**Data for processing:**
# # # # # # #
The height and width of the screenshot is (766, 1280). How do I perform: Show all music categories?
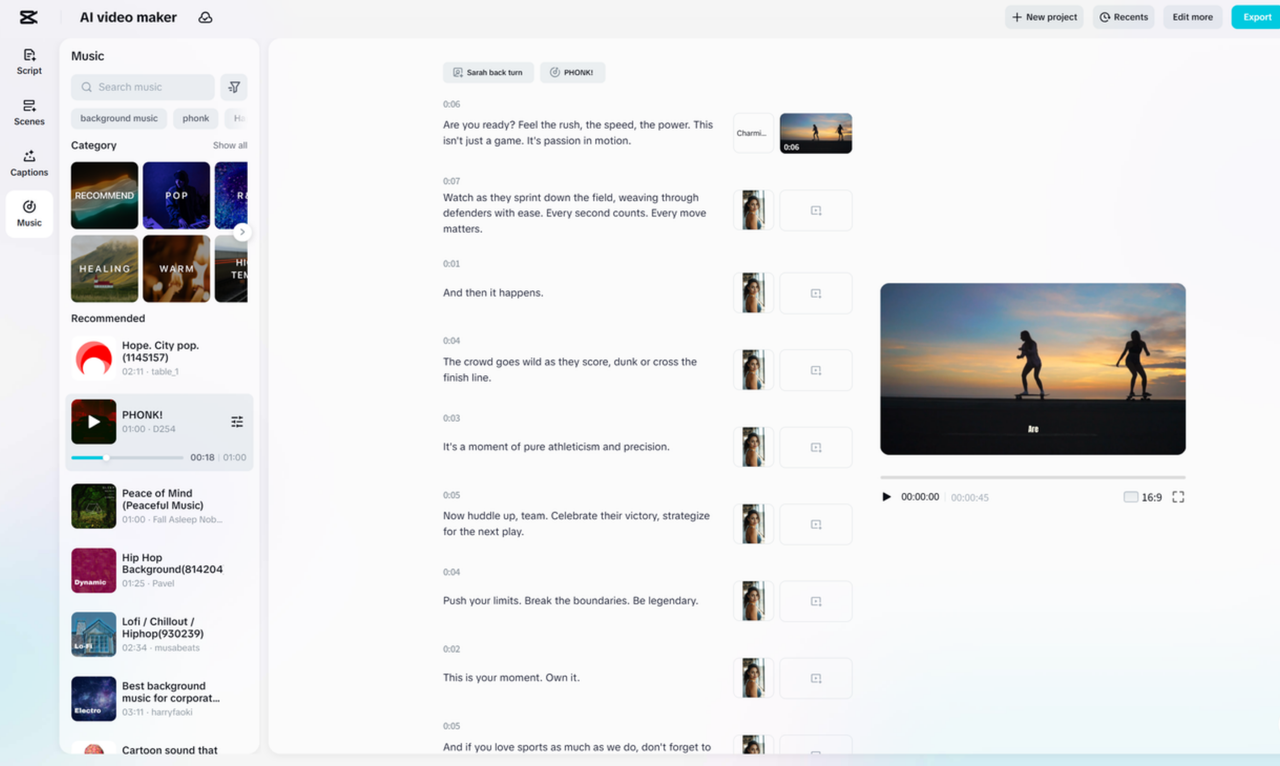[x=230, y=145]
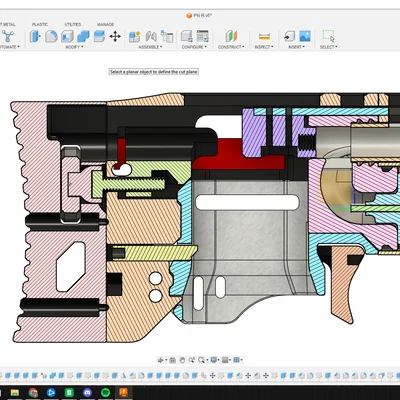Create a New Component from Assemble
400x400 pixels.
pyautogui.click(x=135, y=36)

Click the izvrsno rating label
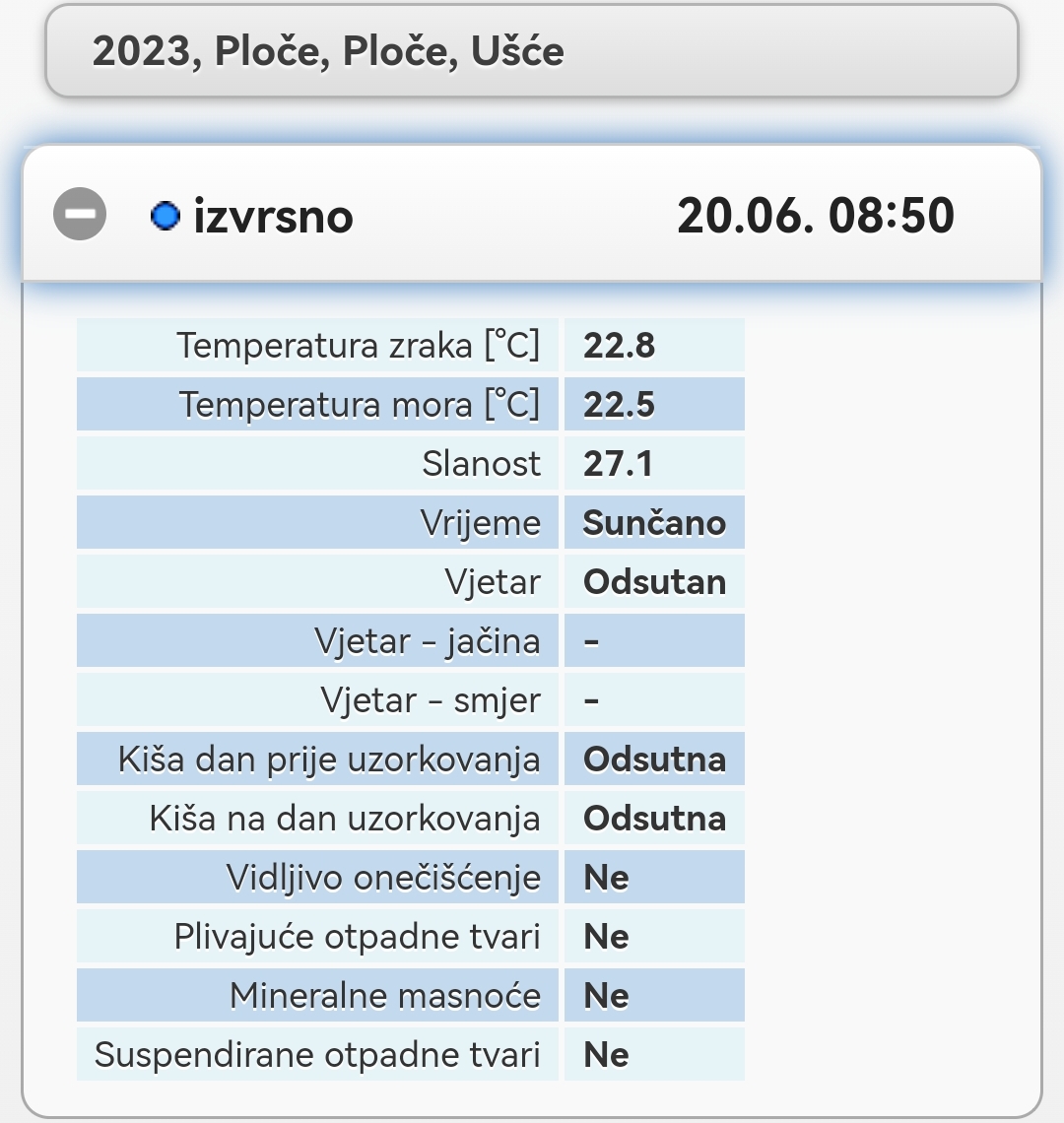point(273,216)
# # # # # # #
**Action item:** Give all of the material again, exactly, apart from the pictures.

**Task response:**
The height and width of the screenshot is (766, 1280). How do I perform: Show all music categories?
[x=230, y=145]
Create a New Component from Assemble
400x400 pixels.
pyautogui.click(x=135, y=36)

Click the izvrsno rating label
point(273,216)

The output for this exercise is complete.